> **Task to carry out**
Continue the committee debate on amendment No. 139 from its last sentence, carrying on after the point where the Minister is expected to explain ''someone else''.

Mrs. Cheryl Gillan (Chesham and Amersham): I beg to move amendment No. 139, in page 11, line 36, leave out
''whether by him or by someone else''
''by himself of a member of his family.''
The Chairman: With this it will be convenient to take amendment No. 180, in page 11, line 36, leave out ''someone else'' and insert ''a dependant''.
Mrs. Gillan: Amendment No. 139, which stands in my name and those of my hon. Friends, should say ''by himself or a member of his family'', but the amendment paper reads
''by himself of a member of his family''.
I hope that the misprint is corrected.
The amendment simply probes to discover further and better particulars from the Minister. It is wholly inappropriate that a person should be required to leave accommodation as a result of the actions of others, over whom no control has been exercised, in a form of absolute vicarious liability. What does she mean by ''someone else''? She is nodding furiously. I am sure that when the time comes, she will be able to fill us in.

> **Collected material**
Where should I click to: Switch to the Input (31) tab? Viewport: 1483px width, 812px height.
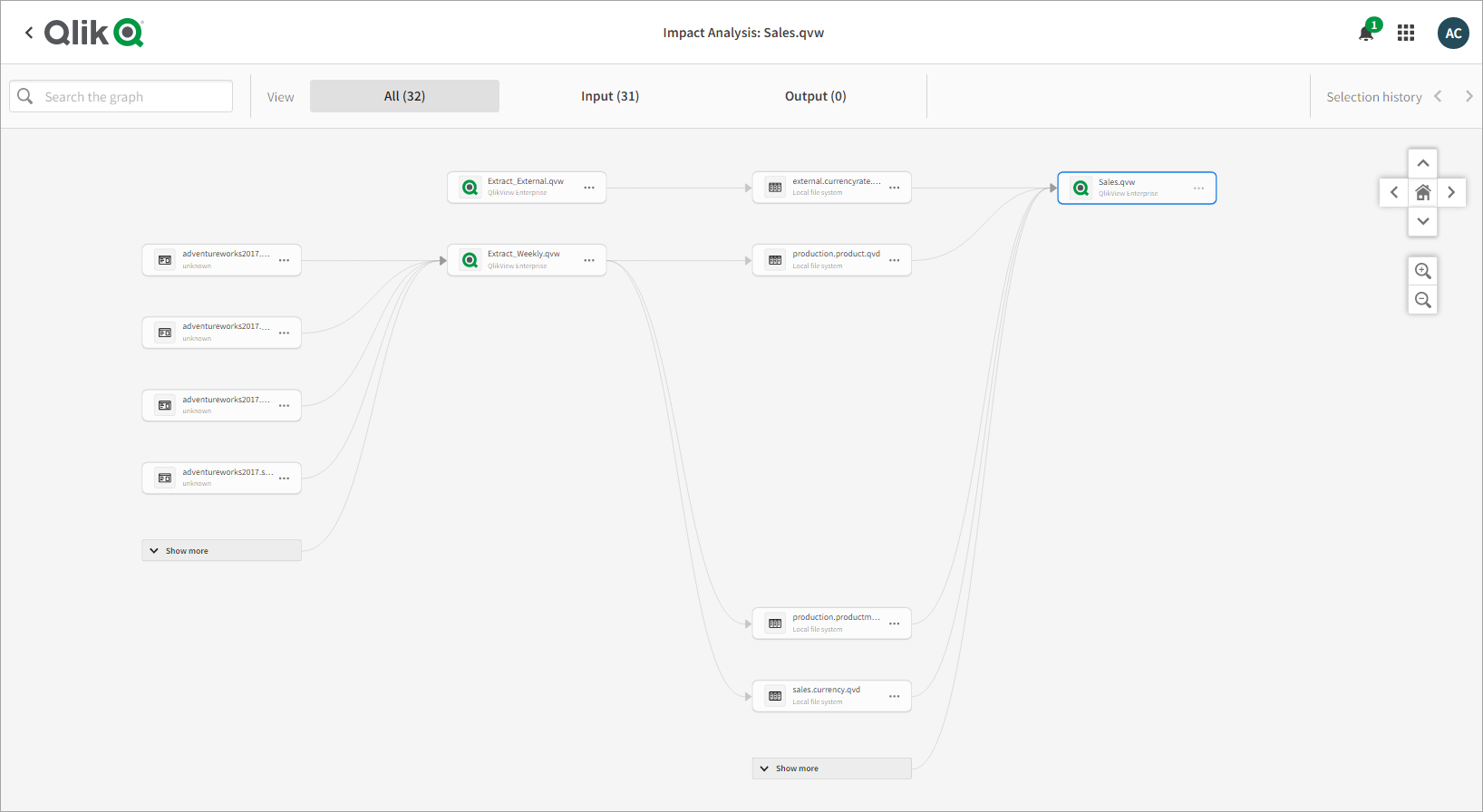pos(610,96)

> **Exercise result**
It seems to be a wholly unreasonable proposition that the clause should be drafted so widely and so inappropriately. To dwell on the point, if someone in a centre with a group of friends had a party that got out of hand and broke the terms and conditions, it would be quite inequitable for that individual disproportionately to suffer punishment from which there was no escape and for something that they may not have been responsible for in the first place. As we know, all legislation is gender blind, although the wording implies a man. However, we must consider the position of women who may be in such centres and what might happen in circumstances over which a woman has no control whatever.
It is not unreasonable to propose a substitution and to say that a member of the family is someone over whom an individual may be expected to have some control. Therefore, we would substitute the words
''by himself or a member of his family''
in the hope of some recognition of the fact that the drafting is inappropriate in such conditions. I hope that the Minister, after all her furious nodding and smiling, agrees with me and either accepts my proposal or makes one of her own that would tighten up that area and not leave such a gaping, inequitable provision in the Bill.